NLRB Holds Confidentiality and Non-Disparagement Provisions Unlawful in Severance Agreements: What Employers Need to Know
There is a common misconception that the National Labor Relations Board (NLRB) only deals with union matters. In fact, the NLRB enforces the National Labor Relations Act (NLRA), which applies to most private sector employers, regardless of whether their employees join a union.
Last month, in a divided 3-2 decision in McLaren Macomb, 372 NLRB No. 58 (2023), the NLRB decided that a hospital employer violated the NLRA by offering severance agreements with non-disparagement and confidentiality/non-disclosure provisions to a group of permanently furloughed employees.
The severance agreements at issue contained terms (1) prohibiting the employees from making statements that could disparage or harm the employer and (2) prohibiting the employees from disclosing the terms of their severance agreements. The NLRB determined that these common provisions, often referred to as non-disparagement and confidentiality/non-disclosure provisions, were unlawful because they were too broad and tended to “chill” the exercise of the employees’ rights to collectively band together in an effort to improve the workplace. These rights are known as Section 7 rights – referring to Section 7 of the NLRA – and apply to most employees, regardless of whether or not they are members of a union.
Alarmingly for employers, the NLRB has taken the position that the McLaren Macomb decision extends retroactively. The NLRB’s General Counsel issued Memorandum GC 23-05 last week to address these and other questions raised as a result of McLaren Macomb.
Employer concerns about retroactivity are mitigated somewhat by the NLRB’s own procedures which require that timely filed charges pertain to a violation allegedly occurring within the past (6) six months. However, the NLRB is focusing on more than the date the allegedly offending severance agreement was provided to the employee. The General Counsel stated the following in Memorandum GC 23-05:
Board cases are presumed to be applied retroactively and this decision has retroactive application.

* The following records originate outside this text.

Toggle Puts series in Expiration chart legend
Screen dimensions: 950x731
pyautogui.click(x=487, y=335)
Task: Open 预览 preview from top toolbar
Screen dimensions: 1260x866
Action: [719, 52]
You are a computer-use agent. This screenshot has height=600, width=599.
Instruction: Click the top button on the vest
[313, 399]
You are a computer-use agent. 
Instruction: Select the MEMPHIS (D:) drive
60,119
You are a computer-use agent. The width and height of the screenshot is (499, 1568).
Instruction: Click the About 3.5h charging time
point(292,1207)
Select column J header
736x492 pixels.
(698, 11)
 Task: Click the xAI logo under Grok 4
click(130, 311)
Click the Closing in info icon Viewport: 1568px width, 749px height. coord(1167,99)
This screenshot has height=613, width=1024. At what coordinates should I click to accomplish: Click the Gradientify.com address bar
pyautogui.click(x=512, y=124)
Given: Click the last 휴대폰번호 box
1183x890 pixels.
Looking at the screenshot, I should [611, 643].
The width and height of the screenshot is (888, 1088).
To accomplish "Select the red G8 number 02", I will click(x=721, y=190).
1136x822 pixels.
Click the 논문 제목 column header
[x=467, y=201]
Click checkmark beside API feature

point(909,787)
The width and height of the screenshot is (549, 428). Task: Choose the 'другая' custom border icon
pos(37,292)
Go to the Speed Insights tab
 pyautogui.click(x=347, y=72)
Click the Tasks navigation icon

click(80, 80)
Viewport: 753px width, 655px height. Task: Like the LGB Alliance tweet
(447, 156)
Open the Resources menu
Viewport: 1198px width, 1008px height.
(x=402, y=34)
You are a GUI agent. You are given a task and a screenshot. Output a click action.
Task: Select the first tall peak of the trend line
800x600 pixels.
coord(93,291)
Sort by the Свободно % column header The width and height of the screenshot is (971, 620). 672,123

Further, I believe that, while an unlawful proffer of a severance agreement may be subject to the six-month statute of limitation[s]... maintaining and/or enforcing a previously-entered severance agreement with unlawful provisions that restrict the exercise of Section 7 rights continues to be a violation and a charge alleging such beyond the [six (6) month] period would not be time-barred. (emphasis added)
Thus, the McLaren Macomb decision impacts most employers, not only for employee severance agreements moving forward, but for employee severance agreements that have been executed in the past.
- Severance agreements are still lawful. The NLRB is concerned about overly broad confidentiality and non-disparagement clauses and will focus enforcement efforts pertaining to those provisions.
- Managers and supervisors may be covered in some circumstances. McLaren Macomb applies to severance agreements offered to a supervisor, who is ordinarily not protected by the NLRA, if the supervisor is offered a severance agreement in connection with an alleged retaliatory termination because the supervisor allegedly refusing to carry out what the supervisor believes is an unfair labor practice against employees.
- Limited confidentiality and non-disparagement provisions may be lawful. Memorandum GC 23-5 states that confidentiality clauses that are “narrowly-tailored to restrict the dissemination of proprietary or trade secret information for a period of time based on legitimate business justifications” may be found lawful. Non-disparagement provisions that are “limited to employee statements about the employer that meet the definition of defamation as being maliciously untrue, such that they are made with knowledge of their falsity or with reckless disregard for their truth or falsity” may be found lawful.
- Overly broad confidentiality and non-disparagement provisions are unenforceable regardless of who requests them. Even if the employee requests, negotiates or otherwise agrees to an agreement that includes confidentiality and/or non-disparagement provisions that restrict the exercise of Section 7 rights, the provisions will be a violation of the NLRA.
- A “savings clause” might not “save the day.” If the NLRB finds mixed or inconsistent messages to the employees that could impede the exercise of Section 7 rights, a provision that “nothing in this agreement is intended to interfere with the employee’s Section 7 rights” might not cure what is otherwise a violation of the NLRA.
- McLaren Macomb applies retroactively. The NLRB is encouraging employers to contact their former employees and advise them that the overly broad confidentiality and non-disparagement provisions of their severance agreements are null and void and that the employer will not seek to enforce the agreements or pursue any penalties, monetary or otherwise, for breaches of those unlawful provisions.
Employers should work closely with counsel to review and analyze previous agreements, determine what actions to take, if any, in light of McLaren Macomb, and prepare carefully crafted language in future proposed severance agreements. Lowndes attorneys are available and prepared to provide counsel to protect your company’s interests.
Not all workers have Section 7 rights. Managers, most supervisors, independent contractors, public sector employees, and some agricultural workers are not covered by these NLRA protections.
The NLRB is a federal agency governed by a five-person board and a General Counsel, all of whom are appointed by the President with the consent of the Senate. As such, decisions rendered by the NLRB often mirror the ideals established by the then-current administration.